Die Chancen für die anderen Parteien auf einen Wahlsieg stehen dennoch schlecht. Neben der fortlaufenden Unterstützung, die Fidesz genießt, liegt das auch am Wahlsystem, welches Orban reformierte. 106 der 199 Parlamentsmandate werden an Direktkandidaten vergeben, 2014 gewann Fidesz alle bis auf zehn.

Die Opposition setzt auf Kooperation: In vielen Wahlkreisen treten Kandidaten zugunsten des aussichtsreichsten Oppositionellen zurück. Bei der Bürgermeisterwahl im südungarischen Hódmezövásárhely im Februar ging diese Taktik auf. Der Kandidat Péter Márki-Zay wurde von allen Oppositionsparteien unterstützt und gewann gegen den Fidesz-Kandidaten.

Dabei half die Aufdeckung von Korruptionsfällen rund um János Lázár, Leiter von Orbans Staatskanzlei, der zehn Jahre lang dort Bürgermeister war, und Orbáns Schwiegersohn István Tiborcz, der sich in dieser Region an EU-Geldern bereicherte.

Immer drastischere Korruptionsfälle ärgern nicht nur Orban-Gegner, sondern auch einstige Fidesz-Wähler, wie István Veszprémi (Name geändert). Er freute sich 2010 noch über die Zweidrittelmehrheit, die Fidesz in Koalition mit der christdemokratischen KDNP erlangt hatte.

Die Angstpolitik wirkt

Dem gläubigen Katholiken sind christliche Werte wie Ehe und Familie wichtig und nur mit der Zweidrittelmehrheit konnte das neue Grundgesetz verabschiedet werden, das diese Werte gesetzlich verankert. Doch nun, 2018, sei die Politik der Regierung „am Rande des Wahnsinns“ angekommen, sagt der 28-Jährige.

Die Politiker, die er einst wählte, würden die christlichen Werte nicht mehr verkörpern und „missbrauchen ihre Macht“. Besonders stört Veszprémi die Regierungspropaganda gegen „die Migranten", die über Riesenplakate, Fernsehen und das Internet verbreitet wird. Darin wettert die Regierung gegen angebliche Pläne der EU, UN oder des ungarisch-amerikanischen Finanzmagnaten George Soros, Ungarn mit „Millionen von Einwanderern“ zu besiedeln.

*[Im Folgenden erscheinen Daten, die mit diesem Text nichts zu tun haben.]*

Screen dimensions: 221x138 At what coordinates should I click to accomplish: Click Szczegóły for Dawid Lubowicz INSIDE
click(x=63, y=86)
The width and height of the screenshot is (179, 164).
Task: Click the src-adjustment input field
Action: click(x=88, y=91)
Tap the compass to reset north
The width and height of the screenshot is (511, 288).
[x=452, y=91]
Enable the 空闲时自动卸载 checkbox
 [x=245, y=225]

Nach der EU-Quote müsste Ungarn 1300 Flüchtlinge aufnehmen, auf 10.000 Einwohner käme einer.

Die Angstpolitik wirkt trotzdem sehr gut: „Sie haben eine gewalttätige Religion“, sagt Csemer über die drohenden Migranten. Er will nicht, dass sie „das Land überlaufen“ und in sein Dorf ziehen. Viele ländliche Gegenden werden hauptsächlich von regierungsnahen Tageszeitungen, Fernsehkanälen und Radiostationen erreicht. Das führt zu sehr unterschiedlichen Informationsniveaus.

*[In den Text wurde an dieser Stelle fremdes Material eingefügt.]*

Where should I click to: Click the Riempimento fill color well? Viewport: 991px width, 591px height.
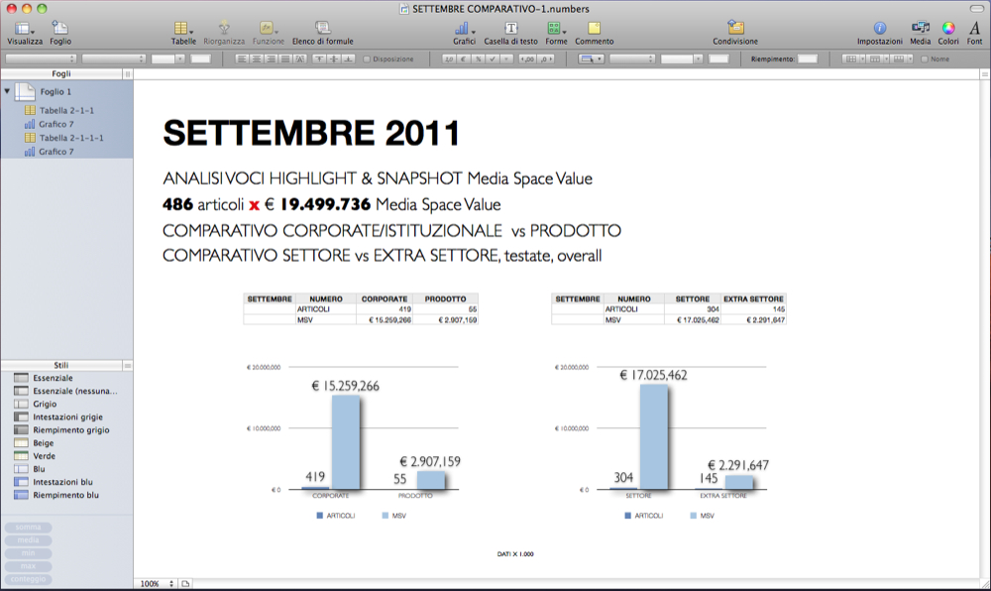(808, 59)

„Die Ungarn leben in parallelen Realitäten“, sagt Veszprémi. Während man nur in regierungskritischen Medien über die Korruptionsskandale erfährt, wird dies in den regierungsnahen Medien verschwiegen und gegen Nachrichten über Einwandererkriminalität und Terror in Westeuropa eingetauscht. Ob auf dem Land oder in der Stadt – viele sehen das westeuropäische „Multikulti“-Modell als Horroszenario. Orbans Beliebtheit sank zwar in den letzten Monaten um einige Prozentpunkte, doch trotz der Korruptionsskandale und schlechter Gesundheitsversorgung unterstützen ihn nach neuesten Umfragen noch immer etwa 50 Prozent der Wähler, die sich schon entschieden haben.

Für Veszprémi ist jedoch unentschuldbar, dass die Regierung Orban das Land in den letzten acht Jahren so entzweit hat. „Wir haben einen Fehler gemacht, Orban die Zweidrittelmehrheit zu geben“, sagt er. Am Sonntag wird er für die grüne Partei LMP (Lehet Más a Politika) stimmen. Denn die letzten acht Jahre haben ihm gezeigt: Politik ist keine religiöse Angelegenheit.